Because of the asynchronous nature of XRC, it is possible to have the secondary disk at greater distances than would be acceptable for PPRC. Channel extender technology can be used to place the secondary disk up to thousands of kilometers away. Because XRC is asynchronous, the impact it has on response times is minimal, and is independent of the distance between the primary and secondary volumes.

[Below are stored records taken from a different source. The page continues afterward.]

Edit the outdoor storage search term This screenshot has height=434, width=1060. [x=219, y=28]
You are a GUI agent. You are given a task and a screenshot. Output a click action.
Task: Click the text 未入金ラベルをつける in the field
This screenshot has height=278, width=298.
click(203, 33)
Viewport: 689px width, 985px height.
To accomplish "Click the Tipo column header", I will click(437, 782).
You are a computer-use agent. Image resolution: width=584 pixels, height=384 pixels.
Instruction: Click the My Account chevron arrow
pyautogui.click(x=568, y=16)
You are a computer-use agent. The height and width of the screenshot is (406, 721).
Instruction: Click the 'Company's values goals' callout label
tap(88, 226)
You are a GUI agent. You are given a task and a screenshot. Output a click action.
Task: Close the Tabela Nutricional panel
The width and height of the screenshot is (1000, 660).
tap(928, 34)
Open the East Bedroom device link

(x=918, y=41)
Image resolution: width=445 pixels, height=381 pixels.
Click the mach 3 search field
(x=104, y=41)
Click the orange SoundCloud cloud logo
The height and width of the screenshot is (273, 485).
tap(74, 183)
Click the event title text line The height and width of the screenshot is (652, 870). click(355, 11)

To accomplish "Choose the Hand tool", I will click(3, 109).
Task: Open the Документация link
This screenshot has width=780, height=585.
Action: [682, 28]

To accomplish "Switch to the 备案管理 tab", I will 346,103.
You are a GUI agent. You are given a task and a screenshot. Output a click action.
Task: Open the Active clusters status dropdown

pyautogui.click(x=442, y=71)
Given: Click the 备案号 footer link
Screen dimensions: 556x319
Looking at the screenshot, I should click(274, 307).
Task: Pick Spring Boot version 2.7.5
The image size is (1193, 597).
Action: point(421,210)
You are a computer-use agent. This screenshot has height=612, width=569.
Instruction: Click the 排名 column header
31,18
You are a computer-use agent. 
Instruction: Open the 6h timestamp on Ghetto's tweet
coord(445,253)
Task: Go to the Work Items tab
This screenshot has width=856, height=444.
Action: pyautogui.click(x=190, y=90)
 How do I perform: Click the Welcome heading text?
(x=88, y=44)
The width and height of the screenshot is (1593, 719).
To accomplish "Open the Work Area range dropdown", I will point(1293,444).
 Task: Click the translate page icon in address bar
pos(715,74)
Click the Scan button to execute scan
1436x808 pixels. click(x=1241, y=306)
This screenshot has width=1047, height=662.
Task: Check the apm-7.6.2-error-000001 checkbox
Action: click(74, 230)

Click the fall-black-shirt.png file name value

GDPS/XRC combines the benefits of GDPS with the extended distance capabilities of XRC. It includes automation to manage remote copy pairs and automates the process of recovering the production environment with limited manual intervention, including invocation of CBU1, thus providing significant value in reducing the duration of the recovery window and requiring less operator interaction.

GDPS offering

GDPS/XRC is a GDPS offering that provides the automation for planned and unplanned reconfiguration support, the primary attribute of most D/R solutions. The physical topology of a GDPS/XRC (see Figure 7-23) consists of production systems in Site 1 (the production systems could be a single system, multiple systems sharing disks, or a base or Parallel Sysplex cluster). Note that the Parallel Sysplex cluster does not span Sites 1 and 2. Site 2 (the recovery site) can be located at virtually any distance from Site 1 (the production site). During normal operations, the XRC System Data Mover (one or more) will be executing in Site 2 and is in a base sysplex with the GDPS controlling system (refer to “GDPS terminology” on page 314 for a definition of the GDPS controlling system).

All critical data resides on storage subsystems in Site 1 (the primary copy of data) and is mirrored to the storage subsystems in Site 2 (the secondary copy of data) via XRC asynchronous remote copy.

SDM in recovery site

The following planned reconfiguration actions are provided by GPDPS/XRC for the SDM in the recovery site:

1. Quiesce a system’s workload and remove the system from the Parallel Sysplex cluster (for example, stop the system prior to a change window).

2. IPL a system (for example, start the system after a change window).

3. Quiesce a system’s workload, remove the system from the Parallel Sysplex cluster, and re-IPL the system (for example, recycle a system to pick up software maintenance).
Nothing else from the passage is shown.